Depending on what is politically expedient and popular thinking at the moment, attitudes toward leniency vary from year to year, administration to administration. Caught in this dichotomy is the controversy over whether and when inmates should receive the Covid-19 vaccination before other designated groups in the general population.
This issue is of concern to criminal-justice advocates who, since the pandemic, have called for the early release of older inmates to halt the spread of the virus in prison facilities.
Cogent points regarding punishment and mercy were recently addressed in this paper, where I profiled an elderly gentleman who was released due to Covid, and the subject of a letter to the editor January 6 asking about compassion and consideration for the victims also.
The question concerning prisoner’s rights to vaccinations is one of medical ethics. Who has the right to decide whose life is more valuable and deserves to be saved? Should a person who committed terrible acts of violence be prioritized before a taxpaying law-abiding citizen? What also of the people in prison, and there are many, who should not have been imprisoned at all? If it was up to you to choose, what would you do?
I put this question to a former prison administrator who leaned less toward punishment and more toward mercy. She herself will not receive the vaccine until the third wave of eligibility.
She holds the opinion that prisoners should receive the vaccine before she does.
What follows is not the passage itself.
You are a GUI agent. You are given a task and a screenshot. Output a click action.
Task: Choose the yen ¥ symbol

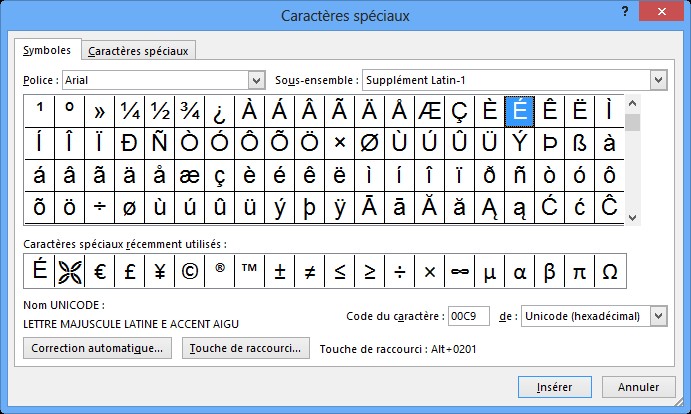[x=159, y=271]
She offered this explanation, “Out here I have the freedom to choose to social distance’ she said. “They do not. I have the freedom to wear a mask and the ability to purchase one as needed. They may not. I can politely request someone in my immediate vicinity, even a superior, to move back, put on a mask. They cannot. I can walk away from a non-compliant individual. They cannot.”
Punishments are decided by a court of law. Extra penalties can be given out based on the judgment that the perpetrator does not deserve medical care, or that they are society’s evildoers, though such measures are illegal.
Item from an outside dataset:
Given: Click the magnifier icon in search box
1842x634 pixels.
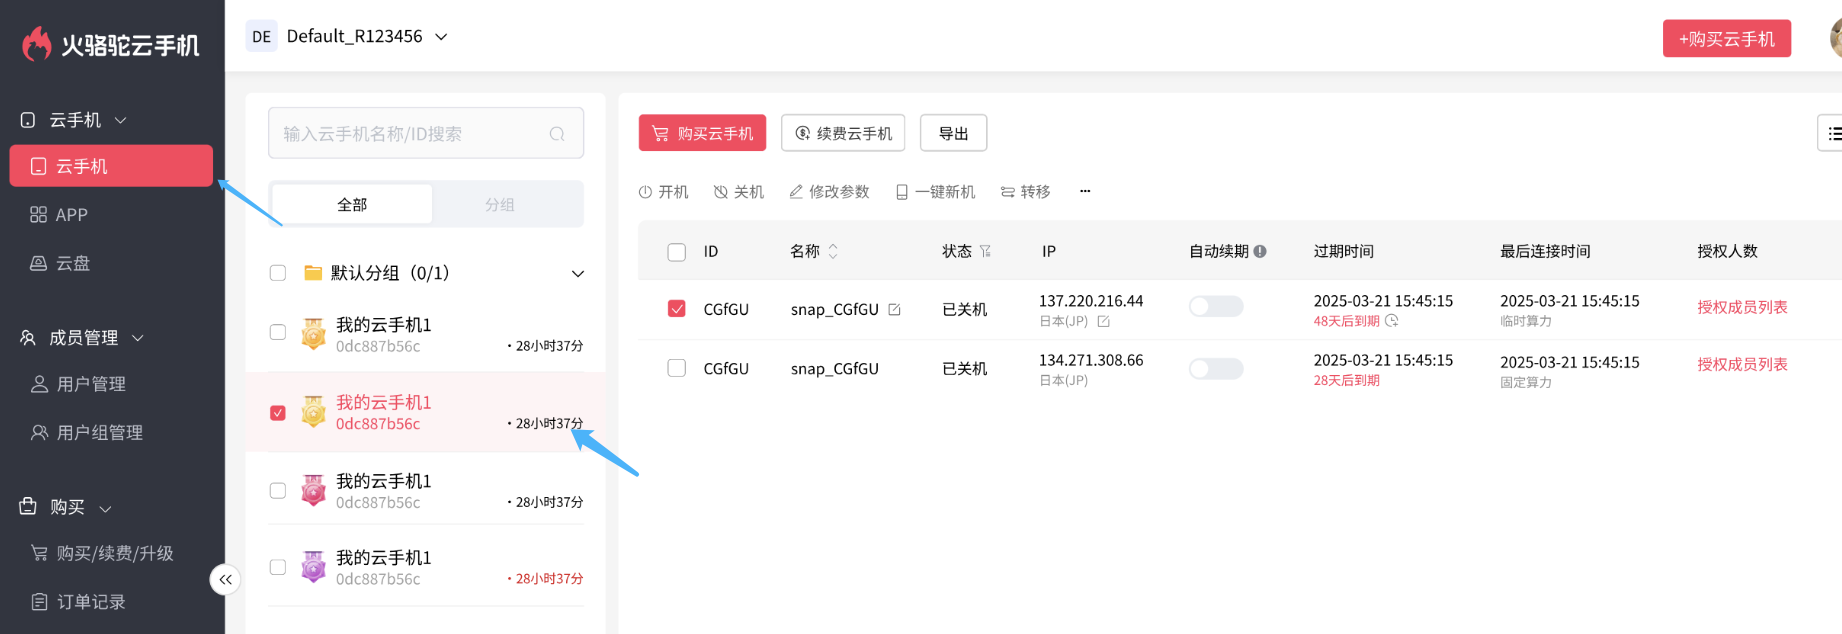Looking at the screenshot, I should (x=557, y=134).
Health authorities have prioritized vaccine availability to people who live in congregant settings; where a number of people reside, meet or gather in close proximately for an extended period of time. There’s nothing that says only “good” people in such settings should be vaccinated.
The elderly gentleman I recently profiled had been to dozens of parole hearings over the past half-century at which the descendants of his victims protested his release. He did not gain his freedom, and never would have. He was pushed into the street at 74 years old to a homeless shelter with no medical care. It’s likely all his relatives are by now dead and gone. Was this mercy or expediency, who knows?
Fyodor Dostoevsky said, “The degree of civilization in a society can be judged by entering its prisons.”
How are we doing? We are not Norway; home of the most civilized prison system in the world. Thankfully, we are not Venezuela, the home of the worst prisons in the world. We are somewhere in between those two.
From my 20 years and hundreds of hours teaching inmates, I have learned there are deserving “good” people in prison, and people who are awful.. Just like out here.